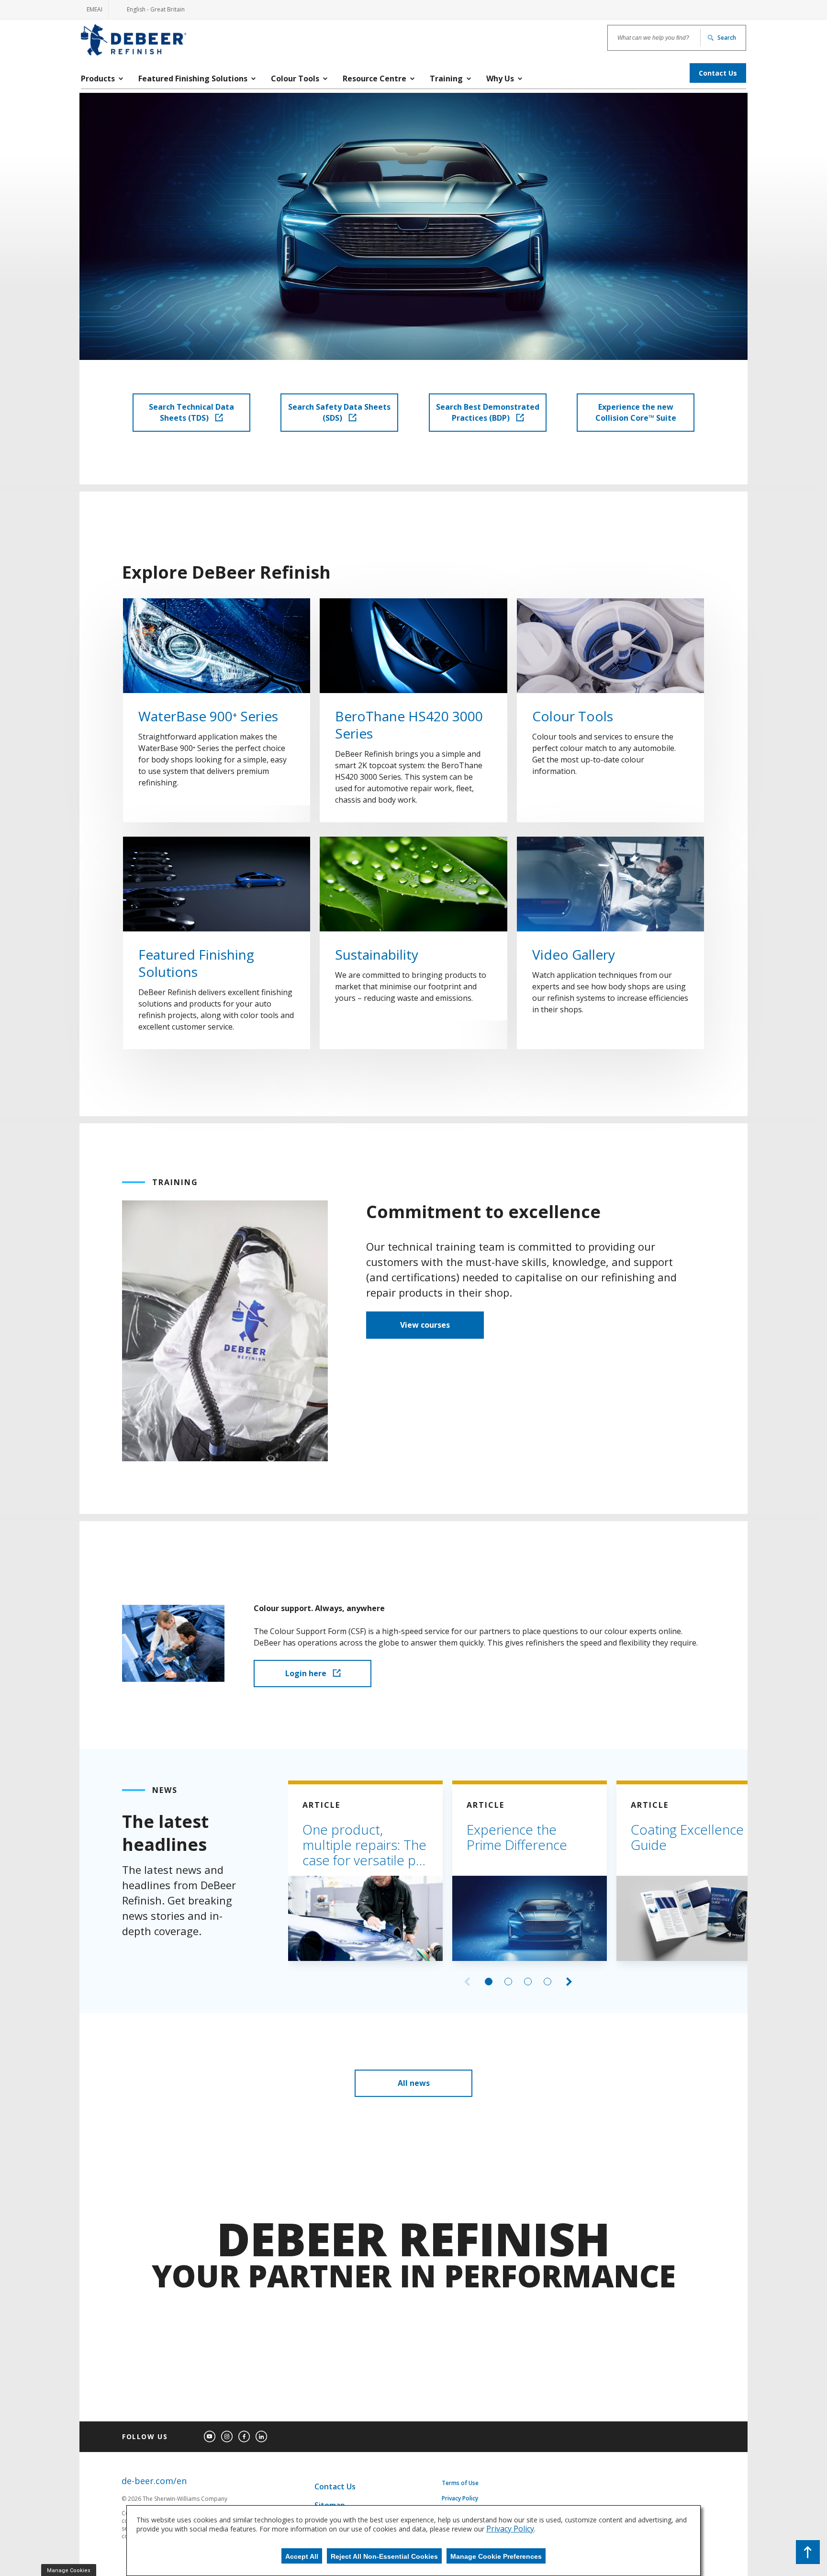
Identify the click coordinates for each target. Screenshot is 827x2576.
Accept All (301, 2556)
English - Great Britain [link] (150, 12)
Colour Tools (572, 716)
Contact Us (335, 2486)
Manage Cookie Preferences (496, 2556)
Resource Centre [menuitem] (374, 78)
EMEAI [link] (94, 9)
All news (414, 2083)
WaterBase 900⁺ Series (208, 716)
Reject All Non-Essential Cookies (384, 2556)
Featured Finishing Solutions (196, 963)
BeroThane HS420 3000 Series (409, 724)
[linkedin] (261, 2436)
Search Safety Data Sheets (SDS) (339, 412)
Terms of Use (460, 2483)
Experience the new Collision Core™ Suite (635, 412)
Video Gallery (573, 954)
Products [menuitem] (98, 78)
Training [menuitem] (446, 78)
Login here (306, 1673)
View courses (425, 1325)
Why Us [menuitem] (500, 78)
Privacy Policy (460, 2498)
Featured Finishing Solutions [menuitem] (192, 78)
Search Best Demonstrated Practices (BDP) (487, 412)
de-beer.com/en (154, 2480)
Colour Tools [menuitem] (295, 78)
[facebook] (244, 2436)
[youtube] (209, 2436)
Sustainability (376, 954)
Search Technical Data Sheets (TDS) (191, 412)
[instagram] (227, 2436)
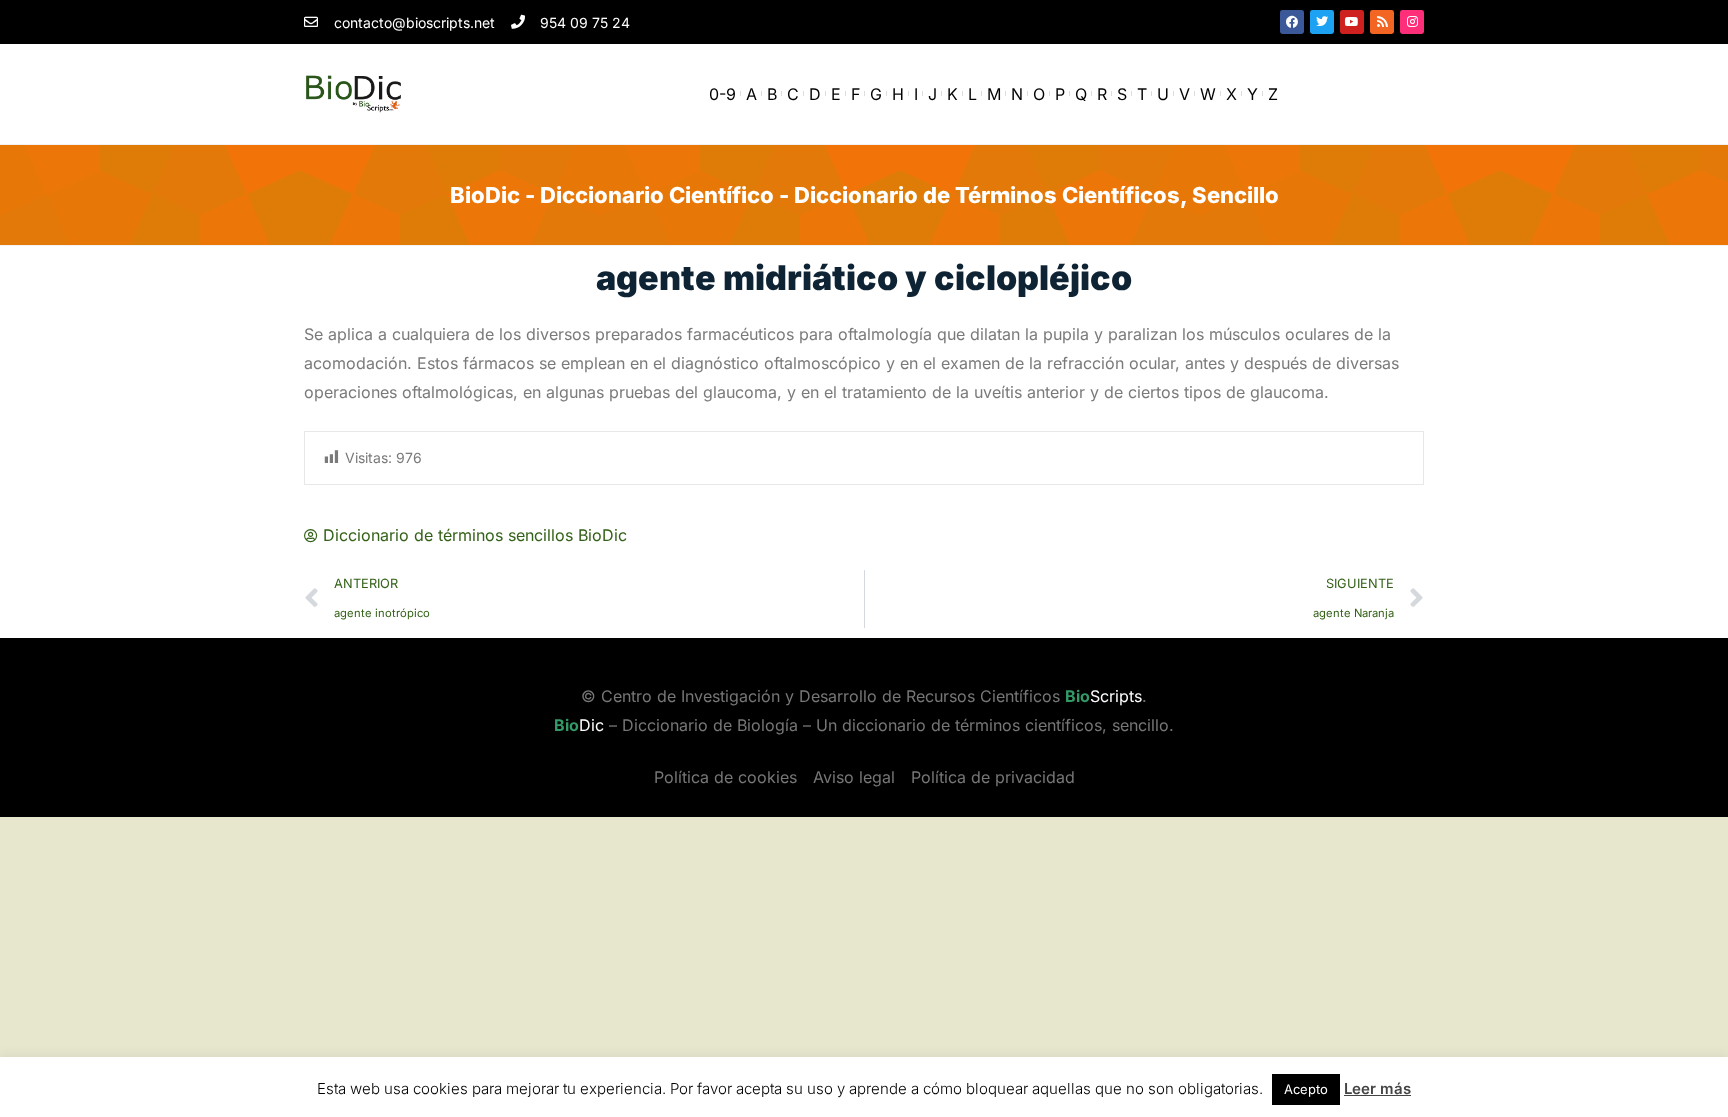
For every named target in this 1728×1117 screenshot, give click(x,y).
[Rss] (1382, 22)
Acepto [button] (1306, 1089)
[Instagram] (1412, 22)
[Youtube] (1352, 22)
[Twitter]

_ _ _ _ _

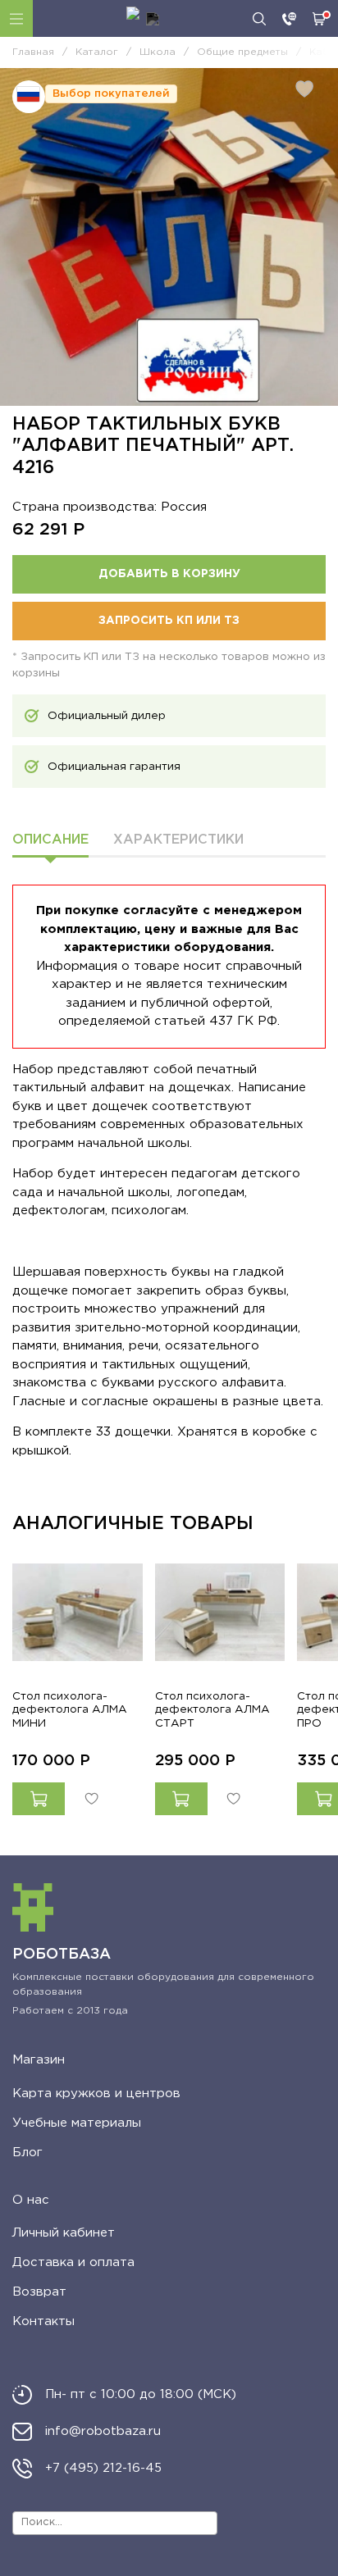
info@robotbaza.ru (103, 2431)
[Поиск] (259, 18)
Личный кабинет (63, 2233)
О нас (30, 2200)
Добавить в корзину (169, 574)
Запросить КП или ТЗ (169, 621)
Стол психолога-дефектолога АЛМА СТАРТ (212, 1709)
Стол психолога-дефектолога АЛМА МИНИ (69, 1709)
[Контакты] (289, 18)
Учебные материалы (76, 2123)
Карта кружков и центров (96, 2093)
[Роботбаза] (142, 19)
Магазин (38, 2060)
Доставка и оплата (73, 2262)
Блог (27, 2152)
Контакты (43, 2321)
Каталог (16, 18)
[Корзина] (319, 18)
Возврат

_ _ _ _ _

EXERCISE INSTRUCTIONS: The line holding "Products [menuitem] (98, 78)" starts the copy and the line holding "[Rss] (1382, 22)" ends it. Repeat those two lines above and all between them exactly, leaving out pictures.

RESPONSE TO THIS EXERCISE:
Products [menuitem] (98, 78)
Training [menuitem] (446, 78)
Login here (306, 1673)
View courses (425, 1325)
Why Us [menuitem] (500, 78)
Privacy Policy (460, 2498)
Featured Finishing Solutions [menuitem] (192, 78)
Search Best Demonstrated Practices (BDP) (487, 412)
de-beer.com/en (154, 2480)
Colour Tools [menuitem] (295, 78)
[facebook] (244, 2436)
[youtube] (209, 2436)
Sustainability (376, 954)
Search Technical Data Sheets (TDS) (191, 412)
[instagram] (227, 2436)
For every named target in this 1728×1117 screenshot, give click(x,y).
[Rss] (1382, 22)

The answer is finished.